The discovery took place between May 11 and 23, but have only now been officially communicated by the authorities in Kuala Lumpur. The majority of victims are Rohingya - a Muslim minority persecuted in Myanmar and deprived of the right of citizenship - as well as migrant workers from Bangladesh.
In the past ten days, more than 3,000 people, mostly from Myanmar and Bangladesh, have been rescued in the Andaman Sea and off the coast of Indonesia, Malaysia and Thailand.
Thailand’s crackdown on human trafficking after the discovery of a mass grave with dozens of bodies of Rohingya near its border with Malaysia has compounded the crisis.
The refusal of entry by Jakarta and Kuala Lumpur simply made matters worse.
In an official statement entrusted to AsiaNews, Cardinal Charles Maung Bo, archbishop of Yangon, the first cardinal in the history of Myanmar, makes an appeal for the plight of modern-day boat-people.
An agony of immense poignancy unfolds on the seas of South East Asia. A new wave of boat people, ejected by excruciating poverty and conflict from both Myanmar and Bangladesh are adrift in the seas. Exploited by unscruplous human traffickers, men, women and children are huddled in
unhealthy, sqaulor ships, often sent to die in the seas. South East Asian seas have a wounded history of gulping down hundreds during the Vietnam conflict. A new wound opens up. Now a new saga of tears and shatteredness filles our consciousness everyday.

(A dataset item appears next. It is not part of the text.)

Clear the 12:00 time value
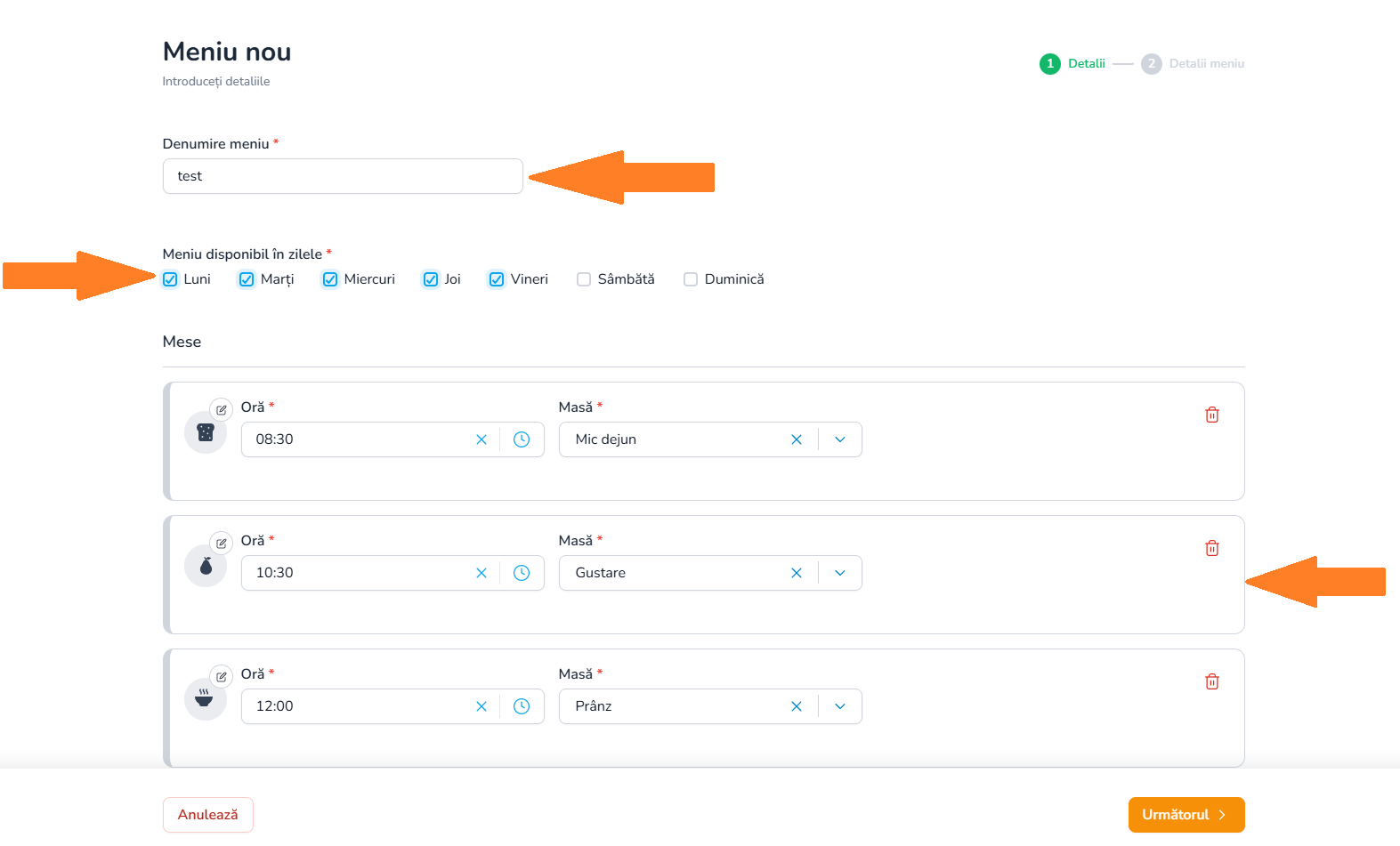tap(482, 706)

Similar to the boat people reaching Rome, the boat people from Myanmar and Bangladesh are fleeing for dignity and security. World watched with horror when countries after countries towed these boats back to the merciless seas. In a great gesture of humanity, Malaysia, Phillippines and Indonesia have opened their doors. Humanity is indebted to these nations with the compassionate spines, Particular mention must be made of the Phillipine Church, following the clarion call of Pope Francis, that welcomed these refugees as brothers and sisters.
Myanmar government, has rescued two boats that were adrift with refugees from Myanmar and Bangladesh. This gesture, coming from a nation worshipping the Lord of Compassion, Buddha is highly commendable. Our brothers and sisters in Myanmar, never cringed from their commitment to
compassion in the moments of human brokeness. Cyclone Nargis was a moving testimony. Sadly democracy has brought in hatred, denial of rights to sections of the people. People of Myanmar will reset their moral compassess and return to fellowship.
With deep appreciation of the challenges faced by Myanmar government, while welcoming its recent actions, strongly urge the government not to allow discourses of hatred to subvert its glorious tradition of compassion.
Rohingyas or Bengalis, we as Myanmar citizens have a moral obligation to protect and promote the dignity of all human persons. Names cannot dilute humanity. A community cannot be demonised and denied its basic rights to name, citizenship and right to community.
The great seers and monks of the great Therevada bhuddists are beacon of compassion to the world.
This religion mainstreams compassion as the noblest virtue - compassion not only for living things, but even for living beings. A death of a leaf should break the heart of a disciple of dhamma. Surely the disciples of dhamma would not allow human beings - women and children to die, unwept, unsung in the abyss of merciless seas.
Mytta and Karuna are two eyes of this nation with a vision of peace and dignity. I urge all my country men and women, the rulers to muster enough courage to confront this problem with large heart, solving it once for all. We as a nation stand at the cross roads of history. Its dreams cannot be wiped out by the spirit of a handful merchants of hatred.
Boat people have stirred the conscience of a nation.
Let mercy and compassion flow like a river in the land of Bhudda and million pagodas.